BERKELEY, CA — Meyer Sound has brought a new manufacturing facility, named Phoebe, online in Berkeley, Calif. Since being founded by John and Helen Meyer in 1979, Meyer has dictated that manufacturing take place at the company's headquarters in Northern California. The company's first years were spent at a location in San Leandro, but since 1984, manufacturing has been performed at the company's base in Berkeley. Meyer Sound's recent expansion has led to making its products in several buildings clustered around the original building and named according to a planetary theme. Named for a small moon of Saturn, Phoebe is mainly an expansion of the Saturn transducer facility. Phoebe supplements Meyer Sound's existing driver production capabilities and adds new ones. Parts of the driver manufacturing process are being revamped as they are implemented at Phoebe in order to increase efficiency and consistency.
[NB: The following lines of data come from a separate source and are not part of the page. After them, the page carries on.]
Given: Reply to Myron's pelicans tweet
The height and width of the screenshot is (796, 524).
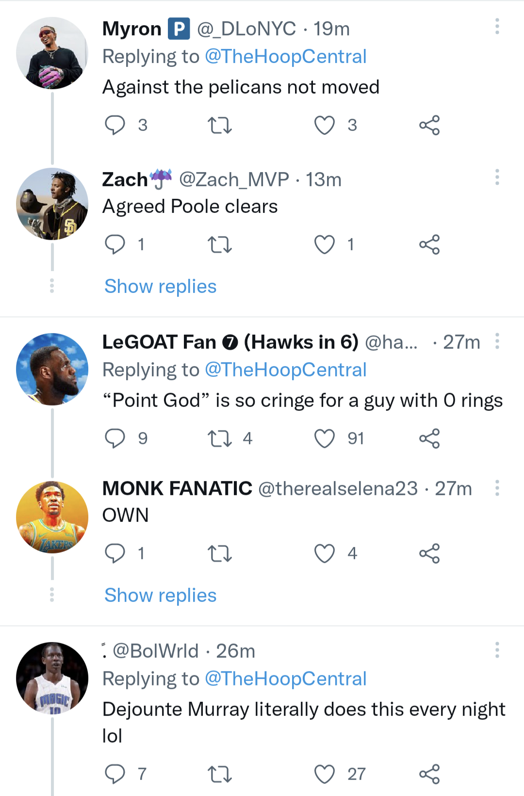Looking at the screenshot, I should (115, 125).
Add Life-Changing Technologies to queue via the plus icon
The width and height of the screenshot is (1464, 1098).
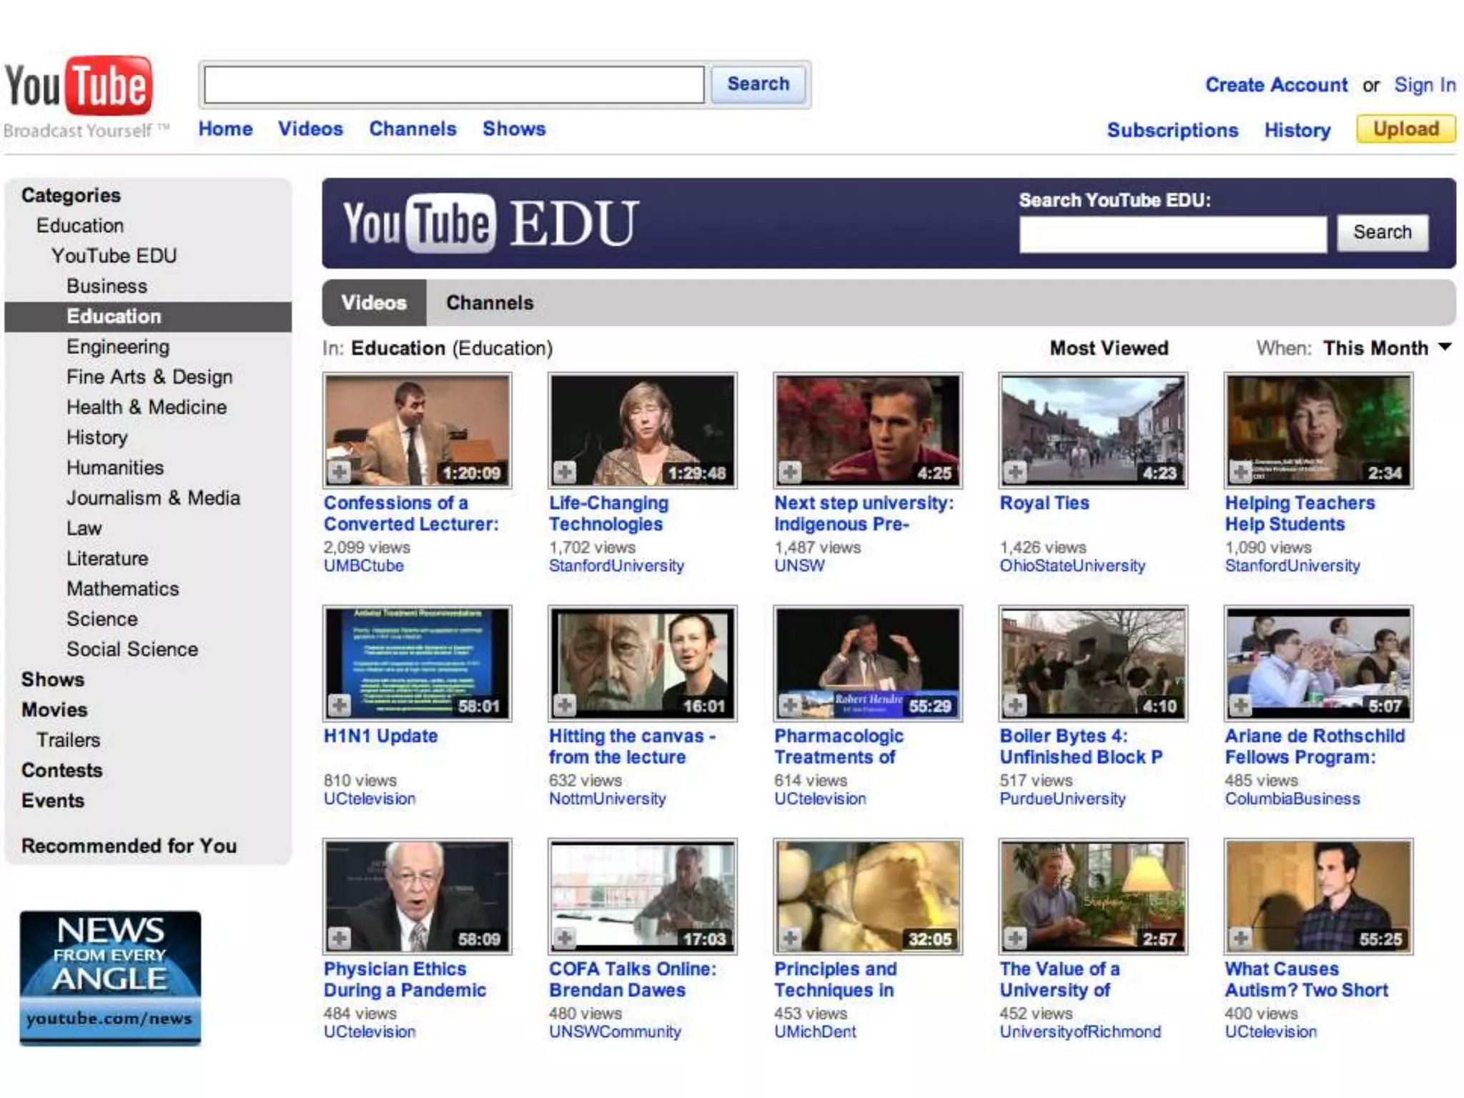tap(565, 472)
Phoebe includes a new department known as the reliability testing area. Here, rows of thick concrete chambers allow for accelerated life testing of Meyer Sound products. Each chamber is equipped with an identical test setup. Engineering R&D also maintains two large chambers in this room for testing development prototypes.
Low-frequency driver and magnetic assemblies from subassemblies and components made at Saturn are being performed in one room of Phoebe, while low driver final QA (Quality Assurance) testing is conducted in an adjacent area. Newly designed test rigs have already increased capacity. Both testing areas (final QA and reliability) are under the control of the company's QA department.
Phoebe continues coming online in 2007, as Meyer Sound's facilities are being refined. Factory tours go through key production areas, providing graphic demonstrations of the testing that takes place at the new Phoebe facility.